▶ WHAT TO PRODUCE
Copy out the following items verbatim, line for line.

Saved entries:
· · · · · · ·

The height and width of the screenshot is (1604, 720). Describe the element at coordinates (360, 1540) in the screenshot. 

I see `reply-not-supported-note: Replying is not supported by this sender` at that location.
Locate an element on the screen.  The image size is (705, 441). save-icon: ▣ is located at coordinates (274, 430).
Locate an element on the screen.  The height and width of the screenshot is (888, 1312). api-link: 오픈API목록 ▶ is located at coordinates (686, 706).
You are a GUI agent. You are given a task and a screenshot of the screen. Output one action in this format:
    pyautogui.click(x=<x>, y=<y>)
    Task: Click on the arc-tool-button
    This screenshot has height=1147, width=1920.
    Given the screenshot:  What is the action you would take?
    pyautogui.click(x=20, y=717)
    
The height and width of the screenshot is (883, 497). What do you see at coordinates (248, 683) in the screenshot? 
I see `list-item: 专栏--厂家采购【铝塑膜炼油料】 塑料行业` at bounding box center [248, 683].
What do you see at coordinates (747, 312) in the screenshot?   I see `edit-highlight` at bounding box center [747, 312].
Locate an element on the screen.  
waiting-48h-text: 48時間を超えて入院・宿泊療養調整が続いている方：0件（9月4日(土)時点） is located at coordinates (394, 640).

· · · · · · ·

▶ OUTPUT OF THE TASK
The height and width of the screenshot is (1604, 720). Describe the element at coordinates (360, 1540) in the screenshot. 

I see `reply-not-supported-note: Replying is not supported by this sender` at that location.
Locate an element on the screen.  The image size is (705, 441). save-icon: ▣ is located at coordinates (274, 430).
Locate an element on the screen.  The height and width of the screenshot is (888, 1312). api-link: 오픈API목록 ▶ is located at coordinates (686, 706).
You are a GUI agent. You are given a task and a screenshot of the screen. Output one action in this format:
    pyautogui.click(x=<x>, y=<y>)
    Task: Click on the arc-tool-button
    This screenshot has height=1147, width=1920.
    Given the screenshot:  What is the action you would take?
    pyautogui.click(x=20, y=717)
    
The height and width of the screenshot is (883, 497). What do you see at coordinates (248, 683) in the screenshot? 
I see `list-item: 专栏--厂家采购【铝塑膜炼油料】 塑料行业` at bounding box center [248, 683].
What do you see at coordinates (747, 312) in the screenshot?   I see `edit-highlight` at bounding box center [747, 312].
Locate an element on the screen.  
waiting-48h-text: 48時間を超えて入院・宿泊療養調整が続いている方：0件（9月4日(土)時点） is located at coordinates (394, 640).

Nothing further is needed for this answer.